Lemon drizzle cakes

You know sometimes you just need to bake a lemon drizzle cake? Haven’t felt like that since I became ill, but today woke up knowing that it had to be done. No more procrastination.

Baking is in the blood – my uncle ran the village bakery in France and one of my earliest memories is of my great-grandmother, Pauline, sitting with a vat of egg whites to whisk –monter en neige- ready for all the Sunday specials when people would come in and buy treats for the family or for guests they were visiting for lunch. I can still hear the sound of the whisk against the metal, she never seemed to tire. I’d have a go sometimes and after a minute or so, she’d take over again, smiling at my puny wrists.

My aunts play competitive cake games; the favourite is a creme caramel sponge, which has the magic of a sliceable sponge with a creme caramel on the bottom. Vanilla, chocolate or almond flavour.

Dad was the cake maker on this side of the Channel, everything from rum babas to Christmas cake. I’ve always loved baking, the mysterious alchemy of eggs, flour, sugar and butter. My friend Kath and I started baking at church to raise ten grand for a new minibus. Cake sales every month – fairy cakes, carrot cakes, scones, sponges, drop scones,and of course lemon drizzle. The lemon drizzle were her speciality and she taught me how to make them to perfection. Equal amounts of caster sugar and margarine (much better result than butter) creamed to floating lightness. Then eggs beaten in one at a time, before adding the zest of a lemon and same amount of flour. Into a moderate oven until skewer comes out clean. The real magic begins. When still hot, poke with a skewer and pour a mix of lemon juice and icing sugar into the holes. Leave until completely cold. They freeze well too.
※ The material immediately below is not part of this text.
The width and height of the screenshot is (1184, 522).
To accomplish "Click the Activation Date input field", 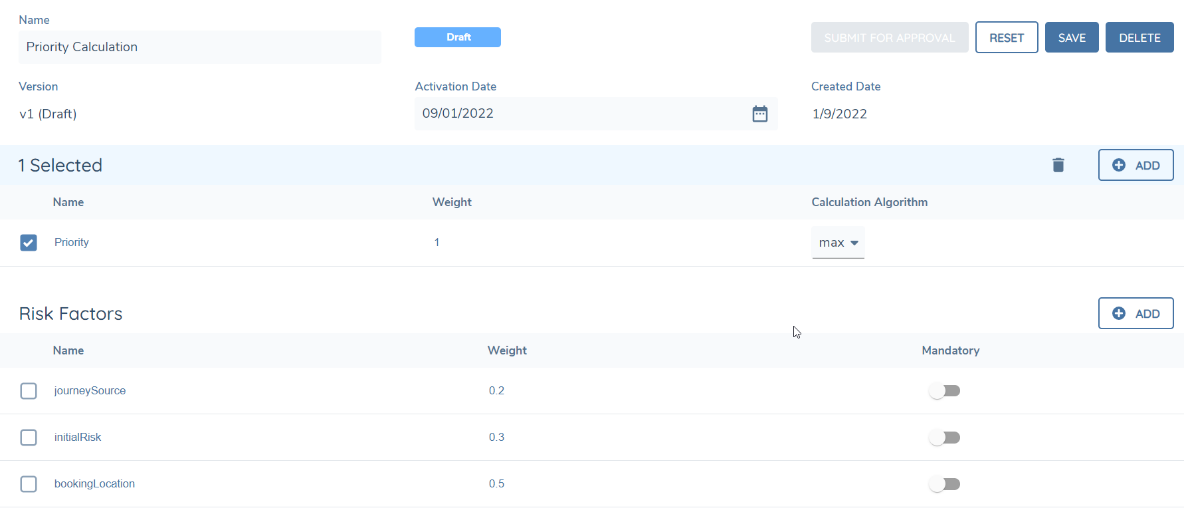I will coord(580,114).
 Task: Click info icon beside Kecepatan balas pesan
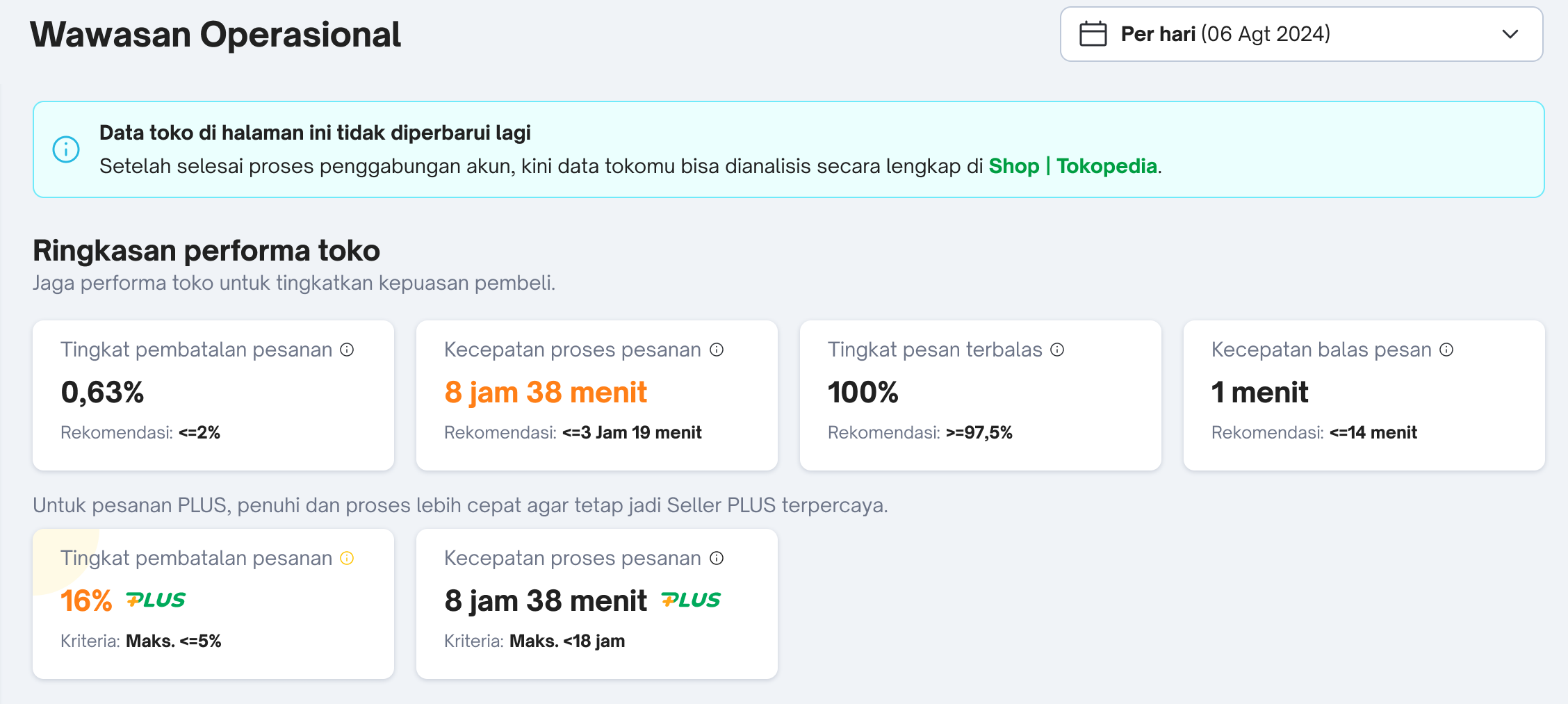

I haven’t baked for a while so had to go and buy the ingredients. I used Kath’s recipe and thought of the many happy hours we had spent baking together and running the cake stall. When she died we had a cake stall in her honour, with her photo on the stall surrounded by flowers and cup cakes and we took the best part of three hundred pounds that day. Today I used my Dad’s electric whisk to cream the marge and sugar and his cake tins.

Had a couple of slices to make sure they  passed muster. Could feel all those bakers smiling and nodding around me. I’ve just found the recipe  for the creme caramel cake, written by my aunt on a postcard. That has to be next.

Still no great shakes at whisking egg whites by hand, mind you.